#### Document segment:

Data Engineers Vs Data Scientists

Tags: meta prose education beginner

Introduction

Big data is a meme, but there is a dichotomy worth discussing in the emerging interdisciplinary fields involving computer science. There is a choice that hybrid scientist-quants make during their training: data science vs data engineering. In this article, I’ll describe some differences in skillsets between those two specializations, some reasons why choosing one over the other might better suit your team style, and in what way your choice will make you reliant on, or independent from, others regarding the development of sophisticated models, reports, and applications.

Before I begin drawing imaginary boundaries on what data scientists or engineers can and cannot do, I’d like to remind you that you have your own unique journey and role in your current and future team. You’re reading this article because you’d like to hear what my journey has been like. I’m another millenial navigating a complex interdisciplinary field coming from someplace I am strong (biology) towards somewhere I am not as strong at (maths and computer science). There are no boundaries, real or otherwise; any attempt I make at describing hypothetical roles or strength/weaknesses of the various categories is my attempt to organize differences in expectations and roles.

Interdisciplinary science is a balance of scientific expertise, math, and computer skills

Bioinformaticians come in all different types: some remain active at the bench and continue to do wet-laborary experiments. Some are desk jockeys and theoreticians that crunch numbers and derive metrics or interpret datasets to make the next advances in their specialized fields. Finally, there are infrastructure builders that create interesting and advanced architectures that enable others.

But like scientists, in a general sense, bioinformaticians have to choose how much of each skill to master and bring to the table. For example, some bioinformaticians puruse knowledge of statistics and mathematics typically because math is some peoples’ best language for learning and/or effecting their environment. Others may avoid the side of bioinformatics that stems from mathematics and computer science in favor of learning just enough math to make sense of the alignment problem, which has enough applications in theoretical biology to make an entire career. To some degree, alignment is one mathematical basis (no pun) for evolutionary theory to grow.

Another factor during the differentiation process of bioinformaticians is the level of programming or systems administration skills to learn and the wilingness to apply them. It’s been a long time since I have had a software bug that has totally incapacitated my computer, perhaps 6 months or so? The larger challenge for most of us is ranking or choosing software packages to use and justify the usage of to our colleagues.

My first frustration in experiencing my own indecisions was understanding to what extent I want to use computers as a tool of quantitative strength, flexibility and work-life balance, or as the fundamental center of my scientific career. I don't like sitting in front of a computer all day. But I do enjoy the feeling that multi-tasking on the server gives me, when I know my simulations and theoretical pursuits are progressing even if I'm writing or doing something in the laboratory.

#### Problem requirements:
Resume the article on data engineers versus data scientists, starting after its final paragraph. The entries come from a separate source unrelated to the article.

#### Record excerpts:
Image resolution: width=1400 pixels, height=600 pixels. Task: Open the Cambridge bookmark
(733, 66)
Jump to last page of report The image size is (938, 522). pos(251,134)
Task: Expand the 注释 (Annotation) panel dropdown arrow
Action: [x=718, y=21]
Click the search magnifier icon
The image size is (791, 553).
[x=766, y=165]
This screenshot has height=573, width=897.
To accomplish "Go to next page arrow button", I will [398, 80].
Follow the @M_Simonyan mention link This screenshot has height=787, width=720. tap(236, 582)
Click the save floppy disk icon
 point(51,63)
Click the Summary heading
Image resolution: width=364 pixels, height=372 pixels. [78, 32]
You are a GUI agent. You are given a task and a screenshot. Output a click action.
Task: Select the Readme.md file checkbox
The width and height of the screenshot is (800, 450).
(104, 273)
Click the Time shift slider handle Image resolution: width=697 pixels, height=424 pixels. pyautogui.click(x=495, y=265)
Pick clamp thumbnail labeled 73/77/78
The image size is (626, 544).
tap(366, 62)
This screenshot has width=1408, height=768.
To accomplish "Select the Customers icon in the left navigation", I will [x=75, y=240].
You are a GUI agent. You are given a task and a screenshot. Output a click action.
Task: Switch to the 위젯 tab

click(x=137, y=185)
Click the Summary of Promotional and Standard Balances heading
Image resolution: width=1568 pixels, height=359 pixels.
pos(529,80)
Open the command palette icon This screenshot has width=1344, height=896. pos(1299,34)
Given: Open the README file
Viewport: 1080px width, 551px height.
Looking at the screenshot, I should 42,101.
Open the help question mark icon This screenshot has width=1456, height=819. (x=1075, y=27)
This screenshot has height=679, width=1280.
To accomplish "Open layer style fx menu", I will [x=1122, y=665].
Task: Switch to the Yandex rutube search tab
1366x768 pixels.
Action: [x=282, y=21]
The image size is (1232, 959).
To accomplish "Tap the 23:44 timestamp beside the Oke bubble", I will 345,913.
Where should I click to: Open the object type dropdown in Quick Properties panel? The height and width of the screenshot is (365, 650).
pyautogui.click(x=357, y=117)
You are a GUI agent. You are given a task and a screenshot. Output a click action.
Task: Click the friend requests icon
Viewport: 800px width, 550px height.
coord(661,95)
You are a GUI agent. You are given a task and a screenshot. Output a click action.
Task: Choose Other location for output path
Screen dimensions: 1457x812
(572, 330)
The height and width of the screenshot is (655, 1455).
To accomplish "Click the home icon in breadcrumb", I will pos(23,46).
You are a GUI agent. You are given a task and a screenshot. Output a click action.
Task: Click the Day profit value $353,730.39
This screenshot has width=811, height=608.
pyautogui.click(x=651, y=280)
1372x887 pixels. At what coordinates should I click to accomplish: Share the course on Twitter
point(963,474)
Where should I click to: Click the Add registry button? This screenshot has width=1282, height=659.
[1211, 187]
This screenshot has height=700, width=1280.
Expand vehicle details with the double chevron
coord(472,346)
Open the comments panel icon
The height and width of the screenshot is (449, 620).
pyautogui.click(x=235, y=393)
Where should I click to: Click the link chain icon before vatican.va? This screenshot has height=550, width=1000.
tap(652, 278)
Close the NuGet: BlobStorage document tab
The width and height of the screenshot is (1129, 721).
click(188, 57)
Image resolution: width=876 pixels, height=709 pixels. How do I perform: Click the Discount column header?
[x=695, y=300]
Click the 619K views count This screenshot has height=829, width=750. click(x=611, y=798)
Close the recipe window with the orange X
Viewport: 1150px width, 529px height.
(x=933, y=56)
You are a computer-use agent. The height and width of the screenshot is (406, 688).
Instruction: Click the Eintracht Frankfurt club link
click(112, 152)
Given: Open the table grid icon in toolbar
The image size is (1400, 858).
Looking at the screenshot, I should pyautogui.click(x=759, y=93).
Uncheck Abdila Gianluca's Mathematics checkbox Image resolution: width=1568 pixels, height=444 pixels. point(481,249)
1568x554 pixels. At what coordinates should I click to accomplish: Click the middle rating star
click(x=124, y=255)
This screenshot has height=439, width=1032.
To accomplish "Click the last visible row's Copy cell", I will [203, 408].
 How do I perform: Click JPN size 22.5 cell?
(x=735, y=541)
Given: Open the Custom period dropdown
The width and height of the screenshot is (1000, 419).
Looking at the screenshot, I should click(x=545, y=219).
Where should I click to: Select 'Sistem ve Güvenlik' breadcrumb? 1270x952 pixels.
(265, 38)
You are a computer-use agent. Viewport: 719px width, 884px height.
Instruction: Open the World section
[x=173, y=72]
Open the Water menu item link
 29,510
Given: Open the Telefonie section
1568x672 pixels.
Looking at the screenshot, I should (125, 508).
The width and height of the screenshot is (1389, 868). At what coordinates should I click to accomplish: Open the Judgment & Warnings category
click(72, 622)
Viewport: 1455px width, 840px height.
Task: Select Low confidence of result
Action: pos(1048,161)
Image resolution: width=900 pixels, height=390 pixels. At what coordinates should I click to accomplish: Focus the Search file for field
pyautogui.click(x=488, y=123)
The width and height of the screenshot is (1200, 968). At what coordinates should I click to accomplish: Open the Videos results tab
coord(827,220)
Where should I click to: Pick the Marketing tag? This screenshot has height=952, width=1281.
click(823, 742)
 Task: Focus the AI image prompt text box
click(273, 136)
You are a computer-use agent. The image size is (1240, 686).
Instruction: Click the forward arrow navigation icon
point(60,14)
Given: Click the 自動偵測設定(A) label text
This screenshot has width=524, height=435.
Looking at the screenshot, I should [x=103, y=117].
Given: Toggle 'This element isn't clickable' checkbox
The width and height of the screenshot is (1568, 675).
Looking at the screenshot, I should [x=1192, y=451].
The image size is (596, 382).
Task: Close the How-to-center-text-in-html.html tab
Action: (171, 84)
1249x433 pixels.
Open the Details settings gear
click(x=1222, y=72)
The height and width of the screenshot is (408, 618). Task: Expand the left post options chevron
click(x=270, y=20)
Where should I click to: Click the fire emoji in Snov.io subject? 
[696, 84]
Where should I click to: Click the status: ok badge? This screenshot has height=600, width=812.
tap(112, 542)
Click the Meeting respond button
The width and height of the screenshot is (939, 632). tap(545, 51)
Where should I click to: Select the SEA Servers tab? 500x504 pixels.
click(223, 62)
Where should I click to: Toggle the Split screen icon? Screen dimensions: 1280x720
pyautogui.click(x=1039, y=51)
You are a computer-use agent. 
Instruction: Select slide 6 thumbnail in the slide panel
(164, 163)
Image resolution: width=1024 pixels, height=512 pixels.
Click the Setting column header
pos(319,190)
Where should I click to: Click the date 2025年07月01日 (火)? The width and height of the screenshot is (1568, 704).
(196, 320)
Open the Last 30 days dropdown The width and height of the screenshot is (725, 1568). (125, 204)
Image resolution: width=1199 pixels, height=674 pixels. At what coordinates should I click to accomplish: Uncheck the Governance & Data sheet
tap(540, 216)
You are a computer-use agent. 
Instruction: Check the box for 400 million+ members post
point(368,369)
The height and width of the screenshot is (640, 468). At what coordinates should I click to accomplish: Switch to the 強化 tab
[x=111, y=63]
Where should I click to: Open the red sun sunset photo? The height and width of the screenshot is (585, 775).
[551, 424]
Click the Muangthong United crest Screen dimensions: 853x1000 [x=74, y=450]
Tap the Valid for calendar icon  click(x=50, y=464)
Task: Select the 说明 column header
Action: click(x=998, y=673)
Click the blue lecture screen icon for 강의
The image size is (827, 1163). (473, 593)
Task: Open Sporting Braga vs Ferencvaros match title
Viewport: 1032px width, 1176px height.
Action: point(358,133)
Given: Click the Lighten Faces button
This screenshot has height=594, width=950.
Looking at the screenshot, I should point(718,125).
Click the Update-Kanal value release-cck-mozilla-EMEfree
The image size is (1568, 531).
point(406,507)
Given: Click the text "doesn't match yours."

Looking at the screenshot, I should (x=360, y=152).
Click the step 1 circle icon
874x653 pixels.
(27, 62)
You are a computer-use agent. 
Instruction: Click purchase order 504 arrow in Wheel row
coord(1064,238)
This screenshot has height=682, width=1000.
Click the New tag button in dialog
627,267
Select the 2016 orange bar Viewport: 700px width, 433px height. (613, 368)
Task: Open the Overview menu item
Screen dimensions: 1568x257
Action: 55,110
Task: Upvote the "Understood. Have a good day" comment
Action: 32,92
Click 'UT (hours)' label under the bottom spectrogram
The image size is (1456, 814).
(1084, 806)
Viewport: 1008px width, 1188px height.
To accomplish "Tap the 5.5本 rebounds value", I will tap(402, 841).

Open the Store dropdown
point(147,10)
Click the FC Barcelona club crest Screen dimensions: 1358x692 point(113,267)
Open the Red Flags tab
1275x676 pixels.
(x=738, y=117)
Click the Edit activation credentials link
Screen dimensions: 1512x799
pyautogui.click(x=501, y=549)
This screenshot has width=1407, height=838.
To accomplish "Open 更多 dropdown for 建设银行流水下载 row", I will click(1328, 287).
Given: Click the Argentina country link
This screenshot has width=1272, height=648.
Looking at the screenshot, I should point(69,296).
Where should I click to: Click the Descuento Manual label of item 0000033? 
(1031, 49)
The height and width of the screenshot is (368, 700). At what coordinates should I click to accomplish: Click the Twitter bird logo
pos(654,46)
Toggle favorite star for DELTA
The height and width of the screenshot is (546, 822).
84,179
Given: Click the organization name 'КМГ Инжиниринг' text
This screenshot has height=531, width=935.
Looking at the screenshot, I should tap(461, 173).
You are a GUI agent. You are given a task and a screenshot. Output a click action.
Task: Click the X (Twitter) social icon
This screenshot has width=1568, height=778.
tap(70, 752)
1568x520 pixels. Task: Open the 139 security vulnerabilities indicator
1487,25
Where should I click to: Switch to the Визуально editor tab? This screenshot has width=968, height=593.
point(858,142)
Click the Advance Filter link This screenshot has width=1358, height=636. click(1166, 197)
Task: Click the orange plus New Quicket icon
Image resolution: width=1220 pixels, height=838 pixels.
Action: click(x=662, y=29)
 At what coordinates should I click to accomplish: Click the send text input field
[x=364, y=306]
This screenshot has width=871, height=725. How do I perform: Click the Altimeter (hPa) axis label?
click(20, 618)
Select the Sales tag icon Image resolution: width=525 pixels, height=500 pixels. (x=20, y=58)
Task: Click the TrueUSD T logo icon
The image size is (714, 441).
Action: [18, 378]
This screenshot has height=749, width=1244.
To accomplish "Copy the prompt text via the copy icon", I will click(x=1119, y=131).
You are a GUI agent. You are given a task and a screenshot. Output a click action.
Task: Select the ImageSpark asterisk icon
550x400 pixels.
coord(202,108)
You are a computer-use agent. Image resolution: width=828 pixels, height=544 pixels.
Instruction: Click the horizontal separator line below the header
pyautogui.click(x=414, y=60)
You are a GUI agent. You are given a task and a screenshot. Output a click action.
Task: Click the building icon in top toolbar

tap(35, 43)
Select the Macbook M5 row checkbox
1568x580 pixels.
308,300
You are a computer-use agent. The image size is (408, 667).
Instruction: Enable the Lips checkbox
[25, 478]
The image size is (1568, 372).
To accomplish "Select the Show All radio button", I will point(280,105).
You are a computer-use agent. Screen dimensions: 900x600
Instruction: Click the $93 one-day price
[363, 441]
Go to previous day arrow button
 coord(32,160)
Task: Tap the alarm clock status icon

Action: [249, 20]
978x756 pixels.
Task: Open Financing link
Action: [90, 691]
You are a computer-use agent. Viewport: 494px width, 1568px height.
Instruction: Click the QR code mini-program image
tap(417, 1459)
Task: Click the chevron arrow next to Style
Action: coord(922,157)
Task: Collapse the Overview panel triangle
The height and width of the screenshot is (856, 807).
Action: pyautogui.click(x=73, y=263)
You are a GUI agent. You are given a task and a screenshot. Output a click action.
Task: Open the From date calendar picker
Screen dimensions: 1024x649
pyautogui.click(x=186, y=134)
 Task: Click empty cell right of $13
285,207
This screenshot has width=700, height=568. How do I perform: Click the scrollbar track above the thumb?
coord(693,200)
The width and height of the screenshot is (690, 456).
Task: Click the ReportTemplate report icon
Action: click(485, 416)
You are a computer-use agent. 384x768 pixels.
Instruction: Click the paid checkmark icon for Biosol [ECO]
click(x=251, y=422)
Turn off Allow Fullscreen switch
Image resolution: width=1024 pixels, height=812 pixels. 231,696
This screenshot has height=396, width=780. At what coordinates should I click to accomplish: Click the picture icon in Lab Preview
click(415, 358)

#### Result:
I would argue that heterogeneity is greater among students of multiple disciplines. The degree of publicly available information in software development is very large, while the fraction of material that is actual computer science wisdom is very low. Currently, it doesn't feel like 4 years is enough time to be introduced to the available subfields, have enough classes to focus on understanding all the strong theories that may play a role, and learn enough applied areas through journal articles and laboratory investigation to build a financial foundation strong enough to go back through the cycle to either generalize or specialize.

The other factor driving the growth of interdisciplinary studies is the complexity of systems under study. It might seem that the mark of a true scientist is the generation of multiple feasible hypotheses and answers to them every quarter. That may be true if they are intimately familiar with the subject or their experience with a technique makes them a specialist in some way. Most research is driven by data to the point where hypotheses aren’t always made explicit. Data is collected, the system is characterized, and only when something doesn’t make sense with the existing model is a hyptothesis formalized. In some ways, we are incredibly reliant on the techniques, technologies, and assumptions made during their creation that gives them power during our daily activities. Moreover, there aren’t many young comedians bringing light to those issues in a good way.

My point is that some sciences aren't hypothesis driven any more; they're data driven. The system complexity doesn't always make for easy or obvious cherry-picked hypotheses. Only after significant study of the system's normal function can you begin to anticipate what perturbations might be useful to study its response. And in this case the system is typically thousands to hundreds of thousands of 'genes' if you go by the high-school definition of what a gene is.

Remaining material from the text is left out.